[[ THE RECORDS open ]]

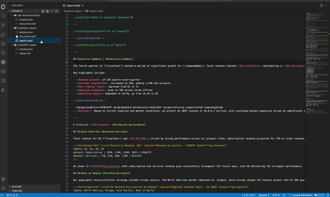Open the Source Control view
Image resolution: width=330 pixels, height=197 pixels.
pyautogui.click(x=4, y=25)
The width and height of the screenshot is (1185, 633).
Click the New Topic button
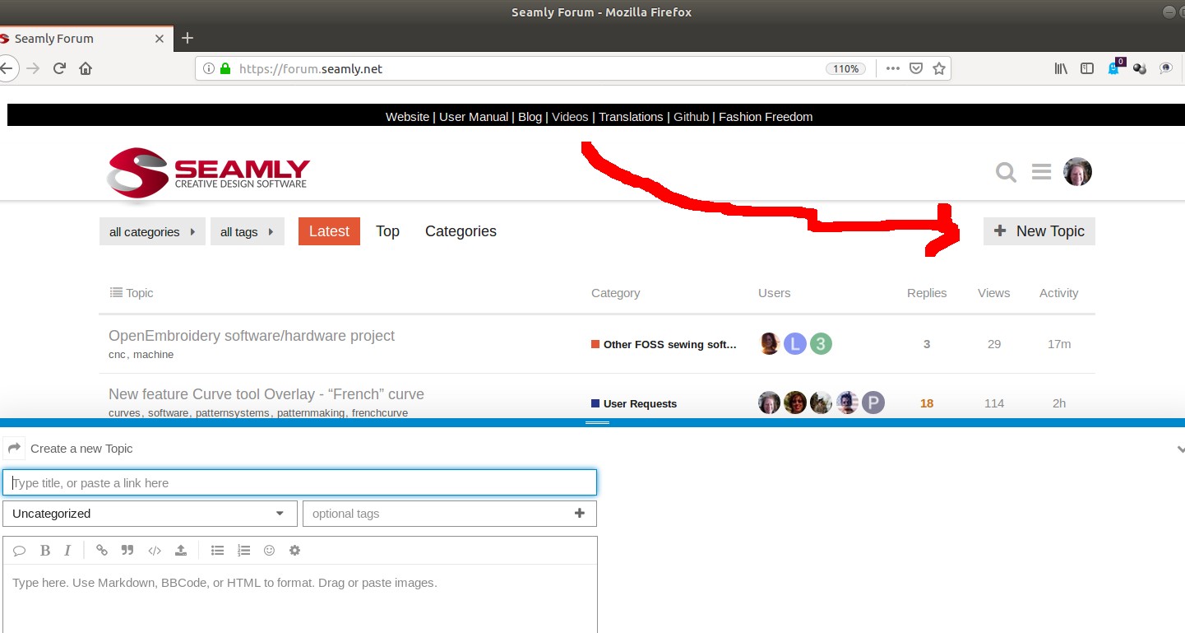pos(1039,231)
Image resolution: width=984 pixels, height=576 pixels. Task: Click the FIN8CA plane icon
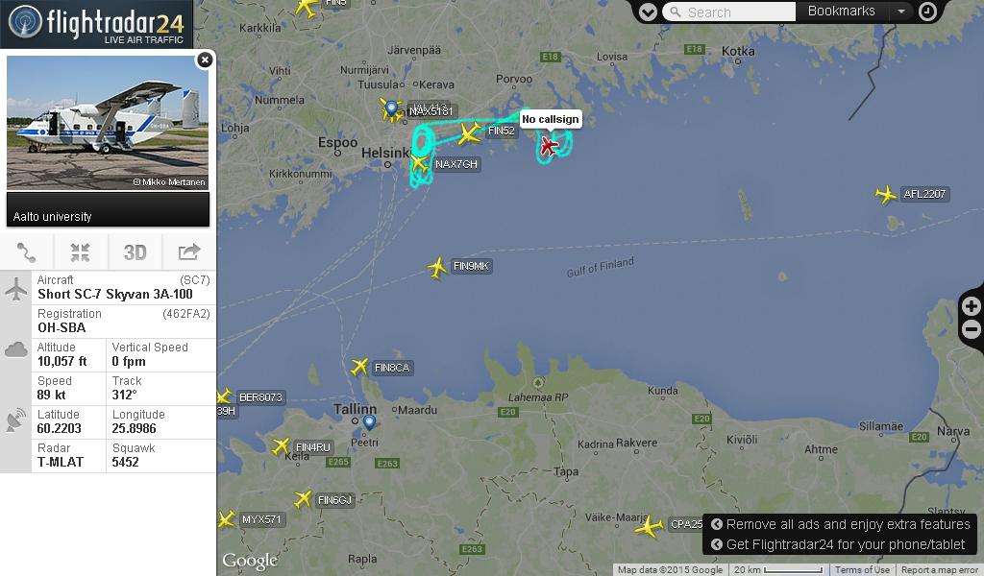click(359, 367)
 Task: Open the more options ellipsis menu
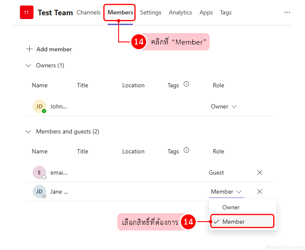pyautogui.click(x=287, y=13)
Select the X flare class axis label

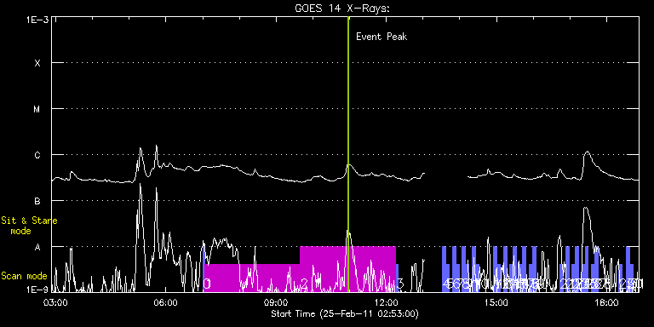coord(37,63)
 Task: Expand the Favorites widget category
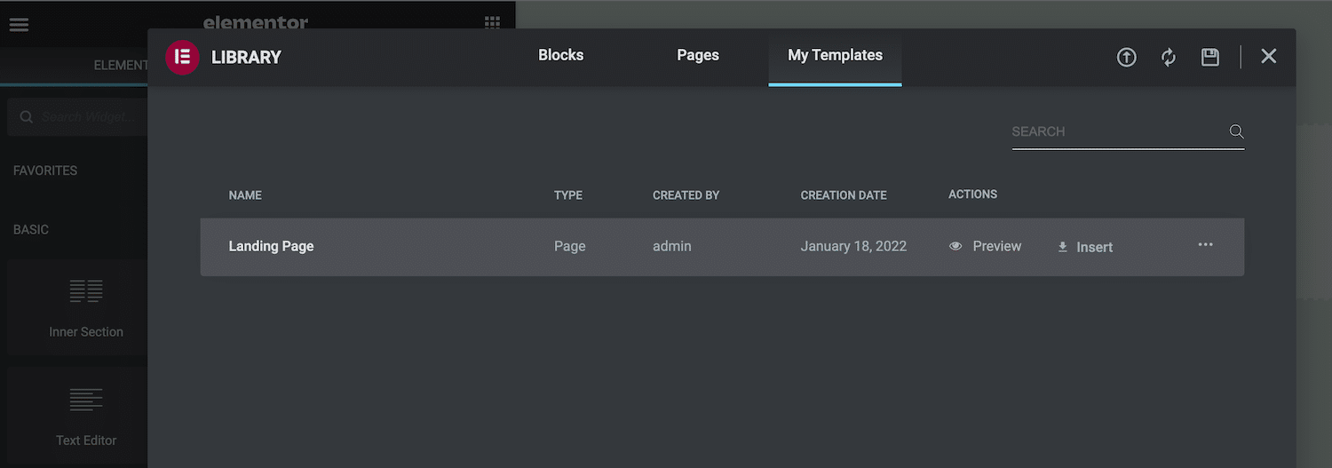click(x=45, y=171)
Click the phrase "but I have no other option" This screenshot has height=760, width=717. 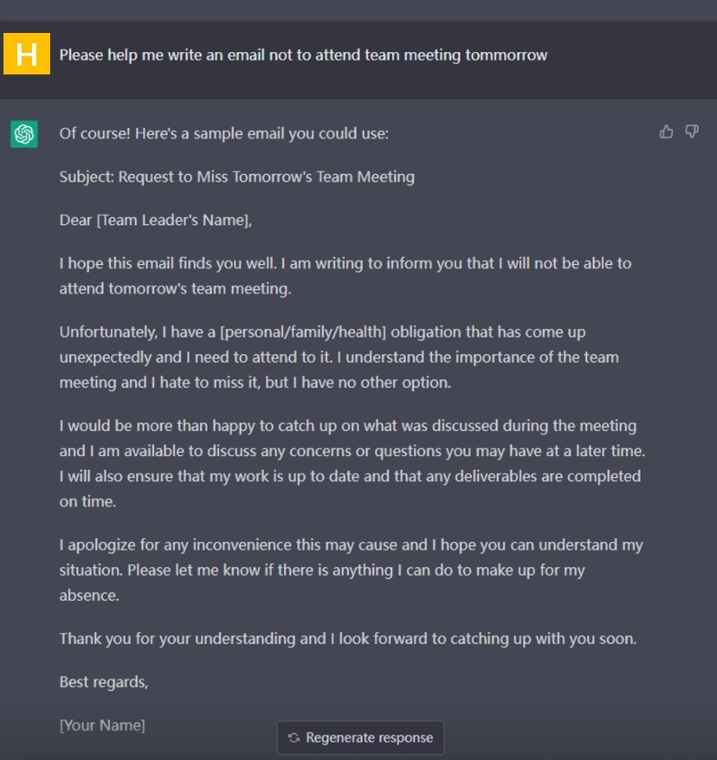tap(357, 382)
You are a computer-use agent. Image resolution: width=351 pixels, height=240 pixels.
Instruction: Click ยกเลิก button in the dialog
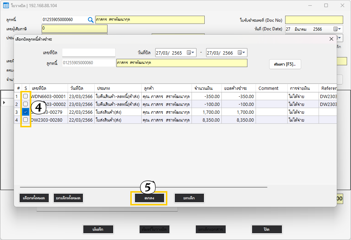click(x=189, y=198)
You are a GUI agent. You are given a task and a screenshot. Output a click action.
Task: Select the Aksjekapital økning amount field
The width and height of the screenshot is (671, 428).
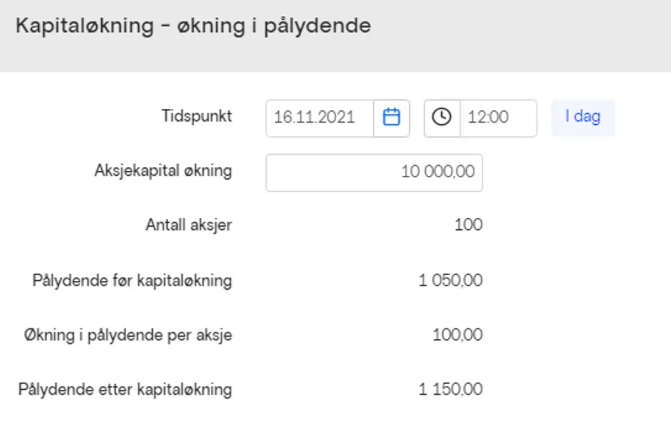[x=374, y=172]
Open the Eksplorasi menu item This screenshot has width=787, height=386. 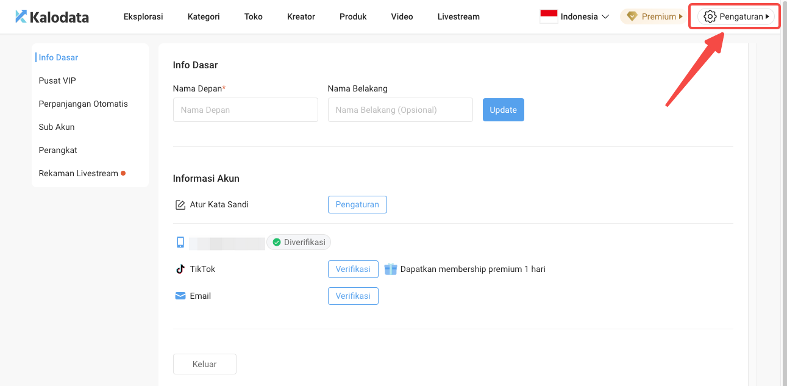pos(143,16)
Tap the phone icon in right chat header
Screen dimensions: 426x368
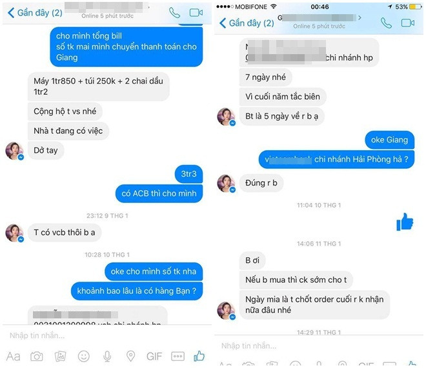386,23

[[ THE RECORDS closed ]]

§ **YOUR INSTRUCTIONS**
Wherever a line of the listing above contains the string "agent", copy that line.

§ **ANSWER TO THIS TASK**
You are a computer-use agent. Image resolution: width=351 pixels, height=240 pixels.
You are a GUI agent. You are given a task and a screenshot. Output a click action.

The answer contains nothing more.